The answer should be each line of the records that contains the word "agent"; please copy them all.

· · · ·

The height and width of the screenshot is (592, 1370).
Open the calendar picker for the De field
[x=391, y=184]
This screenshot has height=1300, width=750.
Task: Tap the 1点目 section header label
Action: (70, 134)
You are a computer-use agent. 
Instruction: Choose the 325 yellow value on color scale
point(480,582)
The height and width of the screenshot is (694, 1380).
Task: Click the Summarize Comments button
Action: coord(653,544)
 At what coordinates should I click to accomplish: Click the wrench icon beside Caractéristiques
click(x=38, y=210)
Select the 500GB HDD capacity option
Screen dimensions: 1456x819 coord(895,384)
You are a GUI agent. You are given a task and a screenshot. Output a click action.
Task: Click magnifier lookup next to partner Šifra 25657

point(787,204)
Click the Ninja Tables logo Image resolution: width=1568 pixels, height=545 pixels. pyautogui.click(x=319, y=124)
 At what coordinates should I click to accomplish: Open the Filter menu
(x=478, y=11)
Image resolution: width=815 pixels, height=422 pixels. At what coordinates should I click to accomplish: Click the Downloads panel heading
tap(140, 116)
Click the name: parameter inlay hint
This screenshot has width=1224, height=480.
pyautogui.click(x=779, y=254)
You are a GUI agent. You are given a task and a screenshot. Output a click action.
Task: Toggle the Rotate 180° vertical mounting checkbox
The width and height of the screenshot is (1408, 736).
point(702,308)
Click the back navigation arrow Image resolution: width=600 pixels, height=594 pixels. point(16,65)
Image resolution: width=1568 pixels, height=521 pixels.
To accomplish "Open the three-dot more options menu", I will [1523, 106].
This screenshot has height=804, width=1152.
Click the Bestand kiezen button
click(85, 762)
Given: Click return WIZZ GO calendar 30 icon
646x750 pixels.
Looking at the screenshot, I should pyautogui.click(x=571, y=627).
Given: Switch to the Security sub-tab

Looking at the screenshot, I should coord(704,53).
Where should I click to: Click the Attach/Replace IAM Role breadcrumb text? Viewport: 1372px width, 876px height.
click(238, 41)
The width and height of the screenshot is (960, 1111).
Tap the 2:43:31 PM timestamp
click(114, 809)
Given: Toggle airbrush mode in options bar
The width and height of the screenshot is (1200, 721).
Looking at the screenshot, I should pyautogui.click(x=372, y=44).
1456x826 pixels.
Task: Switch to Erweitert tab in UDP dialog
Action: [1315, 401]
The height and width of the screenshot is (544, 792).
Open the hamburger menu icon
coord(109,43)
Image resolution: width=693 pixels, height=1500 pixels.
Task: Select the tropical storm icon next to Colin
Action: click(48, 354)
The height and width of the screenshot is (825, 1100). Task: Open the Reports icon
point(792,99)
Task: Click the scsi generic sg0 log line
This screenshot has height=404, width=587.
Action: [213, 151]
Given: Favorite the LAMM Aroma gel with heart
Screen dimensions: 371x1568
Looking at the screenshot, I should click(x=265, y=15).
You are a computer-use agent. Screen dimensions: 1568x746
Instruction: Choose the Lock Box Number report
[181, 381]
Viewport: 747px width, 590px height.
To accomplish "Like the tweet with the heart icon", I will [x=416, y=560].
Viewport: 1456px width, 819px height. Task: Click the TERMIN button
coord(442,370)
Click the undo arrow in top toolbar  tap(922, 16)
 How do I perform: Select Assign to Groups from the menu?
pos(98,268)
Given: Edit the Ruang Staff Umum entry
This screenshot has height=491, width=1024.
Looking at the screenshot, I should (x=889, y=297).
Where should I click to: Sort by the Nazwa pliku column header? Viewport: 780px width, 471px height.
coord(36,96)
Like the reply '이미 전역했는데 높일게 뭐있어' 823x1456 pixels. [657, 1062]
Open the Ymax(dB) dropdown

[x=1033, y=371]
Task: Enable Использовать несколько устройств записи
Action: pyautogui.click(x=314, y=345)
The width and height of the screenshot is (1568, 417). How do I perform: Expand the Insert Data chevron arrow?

· · · ·

_RESPONSE TO THE EXERCISE_:
You are a computer-use agent. 
You are a GUI agent. You are given a task and a screenshot. Output a click action.
You are a GUI agent. You are given a task and a screenshot. Output a click action.
You are a computer-use agent. Screen dimensions: 1568x746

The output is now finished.